If you run the sample web page and navigate to http://localhost:5000/scraper/button
you'll find a simple layout and some text, but after waiting for 2 seconds, a button will appear.
It has two attributes, href
and class
<a href="https://secret.link" class="btn btn-primary">Secret Button</a>
And is added using following script
setTimeout(function (){
var element = document.getElementById('container');
var button = document.createElement('a');
button.setAttribute('href', 'https://secret.link');
button.setAttribute('class', 'btn btn-primary');
button.innerHTML = 'Secret Button';
element.appendChild(button);
}, 2000);
Instead of specifying entire class for CSS selector, we can specify a string check for class
to start with btn
a[class^='btn']
Notice the ^
symbol after class
.
To make it cleaner, this selector can be replaced with just .btn
, where .
indicates class
attribute of an element and btn
is our string check for said attribute. You can find this in a method of example project which uses the shorter selector.
static IWebElement FindButton()
{
return _webDriver.FindElementByCssSelector(".btn");
}
If you call FindElementsByCssSelector
right after downloading HTML content of sample page, it will throw an exception, saying there's no such element. What we need to do is simply wait 2 seconds. It could be simply done by adding Thread.Sleep(2000)
, after thread continues it will find the button, but instead of hardcoding the value of wait time, this can be achieved in a more dynamic way.
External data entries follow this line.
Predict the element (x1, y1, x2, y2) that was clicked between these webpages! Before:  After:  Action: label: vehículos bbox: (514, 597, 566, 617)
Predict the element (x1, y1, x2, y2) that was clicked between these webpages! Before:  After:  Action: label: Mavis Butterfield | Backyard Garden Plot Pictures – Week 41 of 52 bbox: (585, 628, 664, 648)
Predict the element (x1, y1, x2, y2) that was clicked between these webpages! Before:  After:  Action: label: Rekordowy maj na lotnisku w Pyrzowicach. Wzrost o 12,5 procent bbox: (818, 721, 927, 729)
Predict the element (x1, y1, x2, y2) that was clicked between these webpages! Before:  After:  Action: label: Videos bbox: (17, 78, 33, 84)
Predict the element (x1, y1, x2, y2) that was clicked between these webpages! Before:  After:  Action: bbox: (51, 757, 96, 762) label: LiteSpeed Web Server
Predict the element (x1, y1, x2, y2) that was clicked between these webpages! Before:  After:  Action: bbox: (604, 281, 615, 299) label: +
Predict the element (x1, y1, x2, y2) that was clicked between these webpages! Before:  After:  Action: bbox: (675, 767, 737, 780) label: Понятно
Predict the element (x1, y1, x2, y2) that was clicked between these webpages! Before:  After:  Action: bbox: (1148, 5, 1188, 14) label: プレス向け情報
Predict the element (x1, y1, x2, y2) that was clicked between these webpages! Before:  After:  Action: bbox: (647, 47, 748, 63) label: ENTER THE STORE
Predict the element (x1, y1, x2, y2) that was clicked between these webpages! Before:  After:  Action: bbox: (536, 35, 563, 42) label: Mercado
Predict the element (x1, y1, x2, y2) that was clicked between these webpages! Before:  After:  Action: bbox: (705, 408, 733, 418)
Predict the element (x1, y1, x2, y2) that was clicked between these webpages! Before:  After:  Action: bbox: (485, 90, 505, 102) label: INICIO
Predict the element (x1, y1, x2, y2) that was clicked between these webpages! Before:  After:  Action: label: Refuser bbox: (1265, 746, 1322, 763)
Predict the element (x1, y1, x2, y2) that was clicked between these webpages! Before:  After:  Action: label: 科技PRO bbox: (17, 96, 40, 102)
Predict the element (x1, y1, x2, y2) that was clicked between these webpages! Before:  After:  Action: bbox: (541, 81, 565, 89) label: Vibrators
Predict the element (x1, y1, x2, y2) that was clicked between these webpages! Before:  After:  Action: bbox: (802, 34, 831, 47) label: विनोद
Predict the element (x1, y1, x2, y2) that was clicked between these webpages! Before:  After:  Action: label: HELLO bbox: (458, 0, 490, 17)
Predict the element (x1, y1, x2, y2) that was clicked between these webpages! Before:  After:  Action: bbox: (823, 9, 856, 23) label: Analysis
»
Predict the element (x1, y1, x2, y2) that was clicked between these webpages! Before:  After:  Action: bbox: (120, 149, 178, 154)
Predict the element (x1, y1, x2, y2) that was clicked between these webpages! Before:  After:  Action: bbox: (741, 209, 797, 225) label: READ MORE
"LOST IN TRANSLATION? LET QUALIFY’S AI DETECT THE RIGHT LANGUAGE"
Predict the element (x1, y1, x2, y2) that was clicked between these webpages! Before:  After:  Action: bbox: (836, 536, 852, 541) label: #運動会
OpenQA.Selenium.Support.UI
namespace contains a class WebDriverWait
which, as parameters, takes a web driver object and TimeSpan
object which indicates time out when waiting for an element.
Using FindButton
method we can wait for button to appear by writing following
new WebDriverWait(_webDriver, TimeSpan.FromSeconds(10))
.Until(_ =>
{
try
{
var button = FindButton();
return button.Displayed;
}
catch
{
return false;
}
});
The time out is set to 10 seconds, but the button appears after 2 seconds, at which point method Until
receives value true
and code continues execution.
Now we can safely call FindButton
outside wait context, knowing that it is there, and try to get value of attribute href
var button = FindButton();
var secretLink = button.GetAttribute("href");
Console.WriteLine(secretLink);
The buttons secret is no more and we can see the result
https://secret.link/
These techniques can be mixed and matched, sometimes javascript on a web site can be obfuscated so much, that it is easier to let browser execute it instead of using script engine. At times XPath can prove the only way to extract data, as it can be used on xml
documents as well as html
, while CSS selectors can not. Whatever the problem, you now have a solution at hand.